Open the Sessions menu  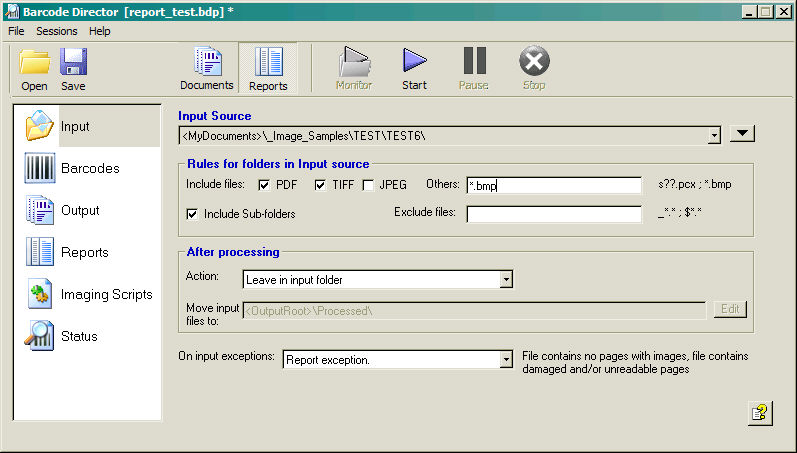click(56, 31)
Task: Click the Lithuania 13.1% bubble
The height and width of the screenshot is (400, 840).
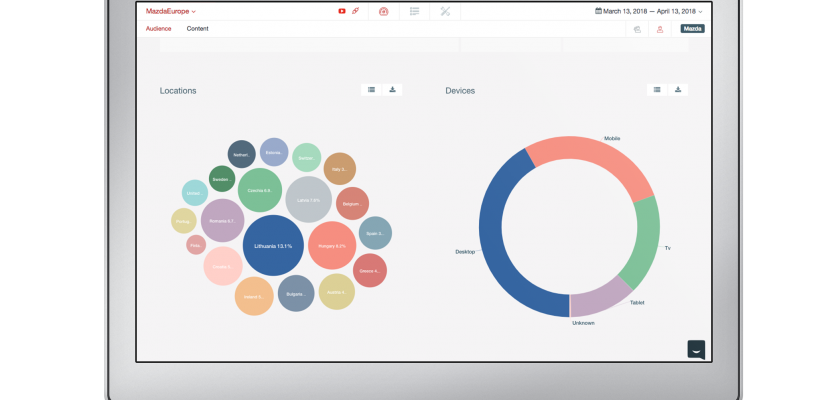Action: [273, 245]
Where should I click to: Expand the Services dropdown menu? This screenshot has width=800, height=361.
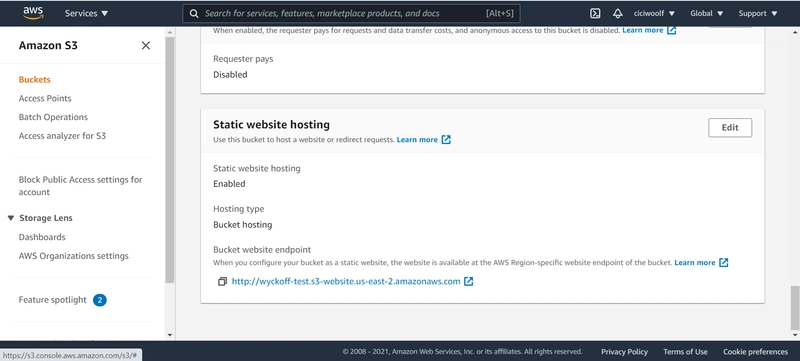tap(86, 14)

—————

• _Aim_
Give the part of the records that opens with the line containing "Where should I" and runs to the end of the records as a JSON list of strings, one per line, with blank lines left out and the pictures left out.

• _Result for this task_
[
  "Where should I click to: Expand the Services dropdown menu? This screenshot has width=800, height=361.",
  "tap(86, 14)"
]